§ **REQUIRED ACTION**:
The pictures are to be left out, and all remaining data is to be transcribed exactly as it appears.

§ **GIVEN INFORMATION**:

^^^^

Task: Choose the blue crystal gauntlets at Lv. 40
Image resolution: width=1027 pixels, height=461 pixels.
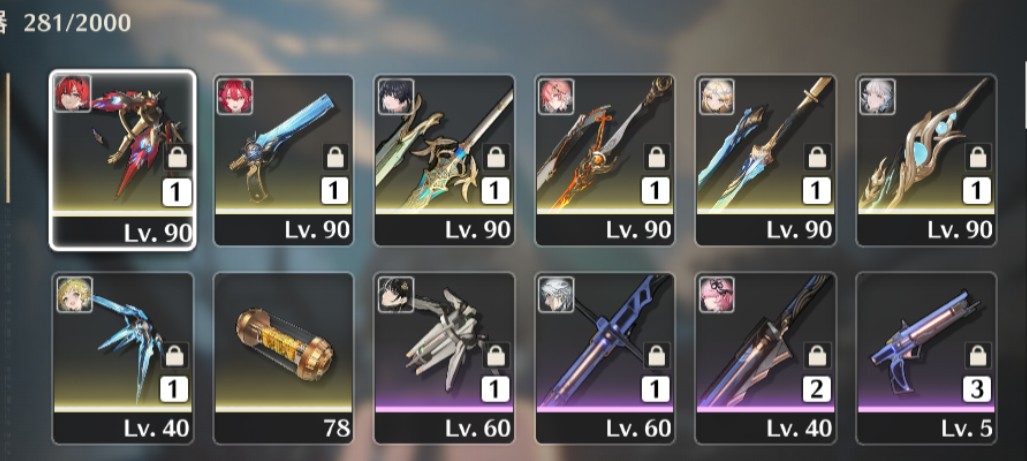Action: click(123, 358)
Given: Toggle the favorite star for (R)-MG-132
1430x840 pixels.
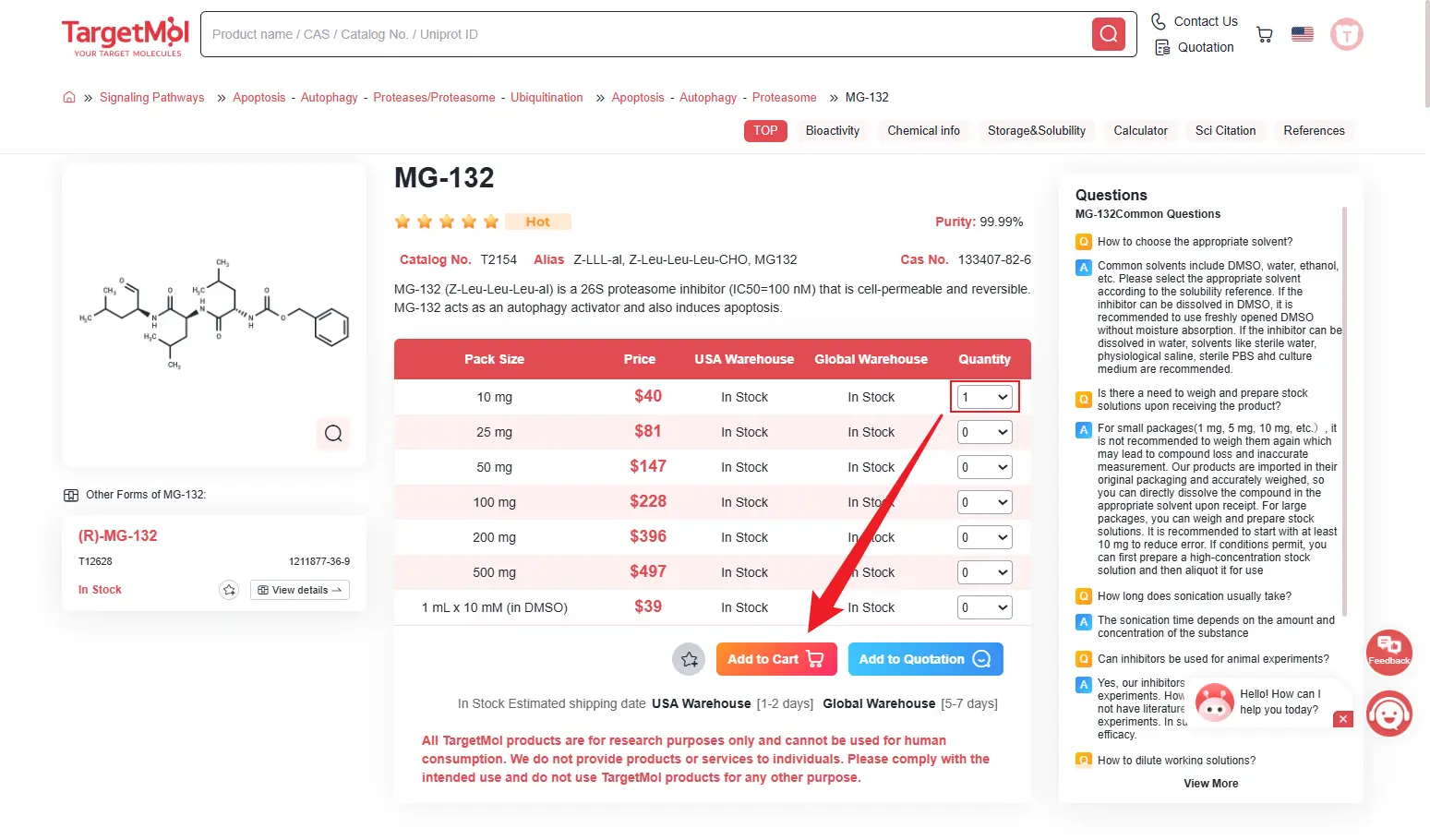Looking at the screenshot, I should pyautogui.click(x=229, y=589).
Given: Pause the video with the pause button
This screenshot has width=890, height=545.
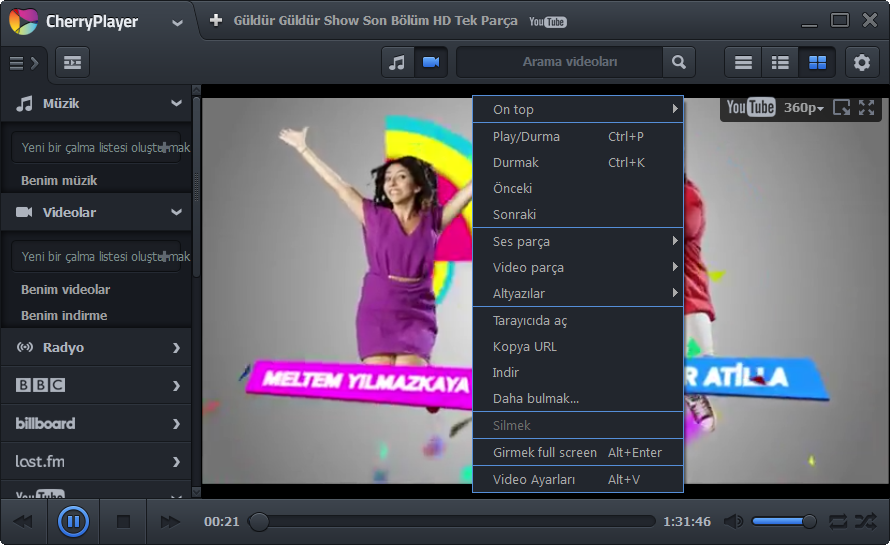Looking at the screenshot, I should pyautogui.click(x=73, y=521).
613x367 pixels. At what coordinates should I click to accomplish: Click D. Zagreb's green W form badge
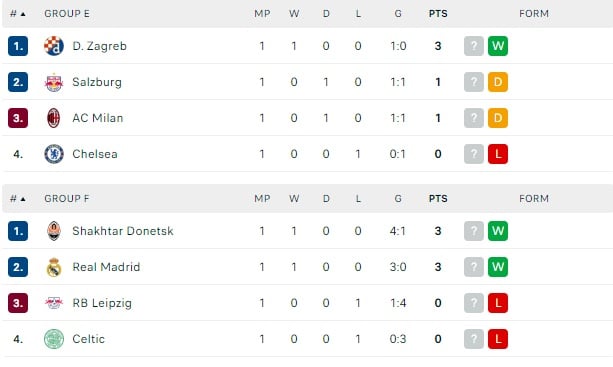tap(498, 46)
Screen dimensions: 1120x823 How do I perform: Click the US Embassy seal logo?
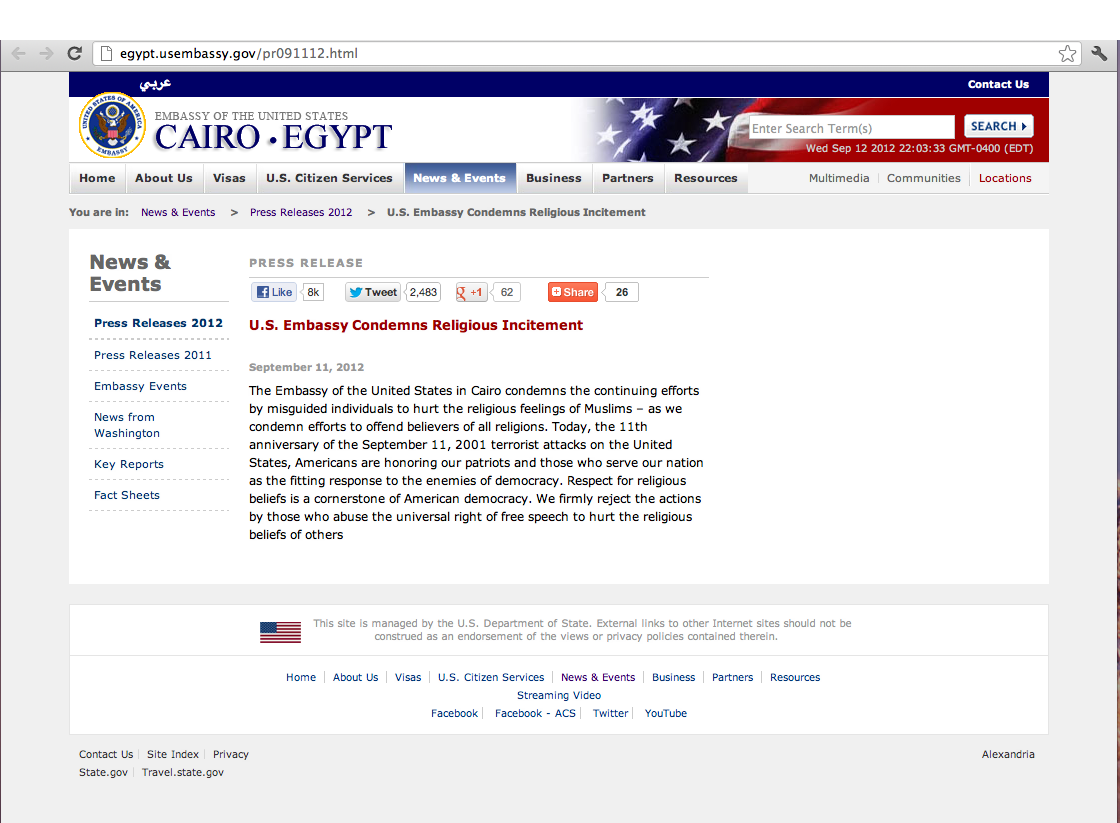pyautogui.click(x=112, y=126)
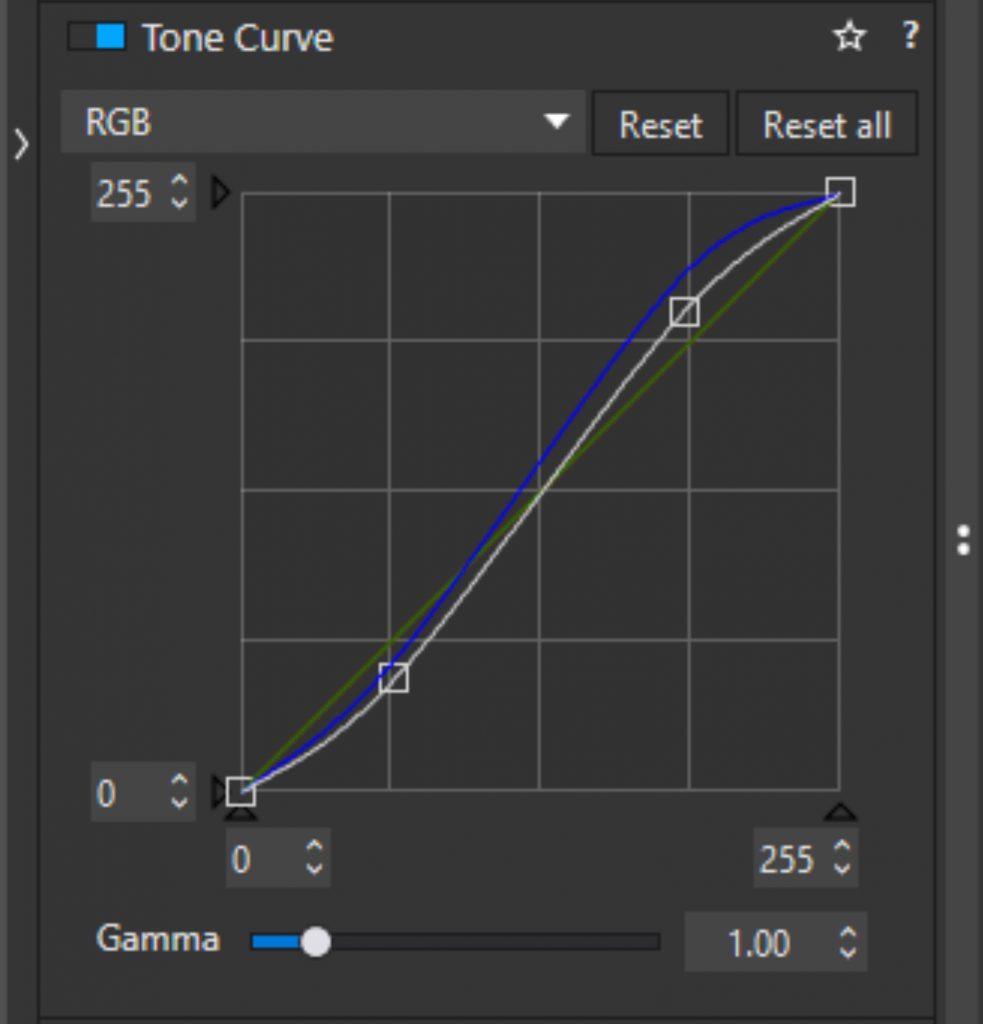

^^^^

§ **RESPONSE**:
Task: Choose the blue crystal gauntlets at Lv. 40
Image resolution: width=1027 pixels, height=461 pixels.
Action: click(123, 358)
Given: Toggle the favorite star for (R)-MG-132
1430x840 pixels.
Looking at the screenshot, I should pyautogui.click(x=229, y=589).
Given: Pause the video with the pause button
This screenshot has width=890, height=545.
Looking at the screenshot, I should pyautogui.click(x=73, y=521).
613x367 pixels. At what coordinates should I click to accomplish: Click D. Zagreb's green W form badge
tap(498, 46)
Screen dimensions: 1120x823 How do I perform: Click the US Embassy seal logo?
pyautogui.click(x=112, y=126)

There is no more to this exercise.